Executive order on immigration leaves physicians’ future uncertain
President Donald Trump’s January 27 executive order placing significant restrictions on travel and immigration to the U.S. from seven predominantly Muslim countries—Iraq, Iran, Libya, Somalia, Sudan, Syria, and Yemen—for 90 days has hospitals and academic medical centers struggling to understand what it means for current and future physicians in training.
Association of American Medical Colleges (AAMC) President and CEO Darrell G. Kirch, MD, issued a statement expressing concerns that the executive order will have a damaging long-term impact on patients and healthcare by disrupting physician education and research. According to the AAMC, 260 people from the seven countries affected by the executive order have applied for medical residency positions.
Residency programs participating in the National Resident Matching Program must submit their rank lists of applicants by February 22 and applicants, including graduates of foreign medical schools, will find out if they’ve matched with a program in March. Applicants from the seven countries affected by the executive order fear they may be disregarded based on their ability to enter and stay in the country.

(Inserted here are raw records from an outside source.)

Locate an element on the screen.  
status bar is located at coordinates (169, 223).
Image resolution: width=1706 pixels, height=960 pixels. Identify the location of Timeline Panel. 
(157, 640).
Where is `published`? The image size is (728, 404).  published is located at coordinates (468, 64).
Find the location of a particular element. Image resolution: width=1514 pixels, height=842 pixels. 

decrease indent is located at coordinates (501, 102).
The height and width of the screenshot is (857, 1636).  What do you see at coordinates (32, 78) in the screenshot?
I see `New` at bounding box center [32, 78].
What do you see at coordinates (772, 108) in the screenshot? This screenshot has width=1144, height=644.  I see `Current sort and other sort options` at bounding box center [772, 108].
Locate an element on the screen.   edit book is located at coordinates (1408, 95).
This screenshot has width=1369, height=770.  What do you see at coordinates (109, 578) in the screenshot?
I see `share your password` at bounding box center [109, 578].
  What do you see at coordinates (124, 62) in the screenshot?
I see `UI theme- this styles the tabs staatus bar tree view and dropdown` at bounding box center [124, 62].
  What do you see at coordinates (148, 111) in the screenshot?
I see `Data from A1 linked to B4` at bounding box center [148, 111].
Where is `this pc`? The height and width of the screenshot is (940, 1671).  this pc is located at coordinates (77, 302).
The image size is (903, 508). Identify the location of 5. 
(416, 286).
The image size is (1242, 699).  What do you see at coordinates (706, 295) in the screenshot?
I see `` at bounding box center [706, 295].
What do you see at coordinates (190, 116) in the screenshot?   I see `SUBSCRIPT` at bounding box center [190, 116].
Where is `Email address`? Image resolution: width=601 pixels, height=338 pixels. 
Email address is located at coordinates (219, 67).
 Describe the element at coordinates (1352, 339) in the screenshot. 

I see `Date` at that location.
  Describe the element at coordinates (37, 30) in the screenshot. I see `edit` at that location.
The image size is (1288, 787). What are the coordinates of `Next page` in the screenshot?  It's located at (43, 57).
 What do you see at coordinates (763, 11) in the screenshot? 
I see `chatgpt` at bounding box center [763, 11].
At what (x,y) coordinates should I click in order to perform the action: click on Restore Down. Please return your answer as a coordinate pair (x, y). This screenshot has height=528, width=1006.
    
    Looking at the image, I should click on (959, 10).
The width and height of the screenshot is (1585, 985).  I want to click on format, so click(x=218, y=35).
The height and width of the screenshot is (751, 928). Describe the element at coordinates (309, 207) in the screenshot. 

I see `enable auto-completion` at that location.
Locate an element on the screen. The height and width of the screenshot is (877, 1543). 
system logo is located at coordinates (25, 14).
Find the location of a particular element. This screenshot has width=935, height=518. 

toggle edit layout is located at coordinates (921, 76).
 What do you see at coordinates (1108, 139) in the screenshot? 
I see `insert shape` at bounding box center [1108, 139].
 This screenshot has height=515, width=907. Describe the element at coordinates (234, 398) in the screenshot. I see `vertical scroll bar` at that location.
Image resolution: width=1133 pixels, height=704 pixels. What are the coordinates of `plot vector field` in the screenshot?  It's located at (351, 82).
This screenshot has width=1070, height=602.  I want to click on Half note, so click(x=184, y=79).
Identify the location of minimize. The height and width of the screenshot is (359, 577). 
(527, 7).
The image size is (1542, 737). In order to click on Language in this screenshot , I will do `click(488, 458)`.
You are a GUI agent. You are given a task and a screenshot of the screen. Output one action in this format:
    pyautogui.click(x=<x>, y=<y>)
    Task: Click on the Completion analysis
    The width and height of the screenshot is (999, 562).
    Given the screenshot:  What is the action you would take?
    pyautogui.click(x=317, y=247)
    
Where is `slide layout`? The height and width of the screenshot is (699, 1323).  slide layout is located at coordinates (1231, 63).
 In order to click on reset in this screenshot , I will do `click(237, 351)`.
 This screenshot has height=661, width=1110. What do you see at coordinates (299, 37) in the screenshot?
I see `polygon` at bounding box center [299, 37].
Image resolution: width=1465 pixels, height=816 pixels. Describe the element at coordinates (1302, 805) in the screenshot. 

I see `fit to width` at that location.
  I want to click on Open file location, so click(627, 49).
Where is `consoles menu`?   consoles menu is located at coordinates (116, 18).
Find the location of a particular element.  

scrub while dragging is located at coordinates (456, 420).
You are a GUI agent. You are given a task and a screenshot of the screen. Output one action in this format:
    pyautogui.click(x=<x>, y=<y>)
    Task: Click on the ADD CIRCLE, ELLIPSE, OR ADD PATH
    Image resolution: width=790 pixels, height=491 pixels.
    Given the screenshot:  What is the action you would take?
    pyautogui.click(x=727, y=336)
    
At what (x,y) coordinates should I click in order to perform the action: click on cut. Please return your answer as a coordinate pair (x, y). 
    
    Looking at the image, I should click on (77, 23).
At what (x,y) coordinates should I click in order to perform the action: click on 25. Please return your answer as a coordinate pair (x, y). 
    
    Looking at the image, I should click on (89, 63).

Though a federal judge temporality blocked part of the executive order Saturday night, at least one medical resident was denied entry into the country as she arrived at John F. Kennedy Airport in New York City from Saudi Arabia. Suha Abushamma, a first-year internal medicine resident at the Cleveland Clinic, was forced to leave the country shortly before the emergency stay was granted. Although Saudi Arabia is not one of the countries listed in the executive order, Abushamma’s passport is from Sudan.
The Accreditation Council of Graduate Medical Education (ACGME) said it’s working to understand the repercussions of the executive order. In a released statement, ACGME CEO Thomas J. Nasca, MD, MACP, said, “The ACGME leadership is working with the leadership of the Educational Commission for Foreign Medical Graduates, the Association of American Medical Colleges, and other organizations to understand the specific dimensions of the policies announced, and the implications for our current residents and potential future residents.”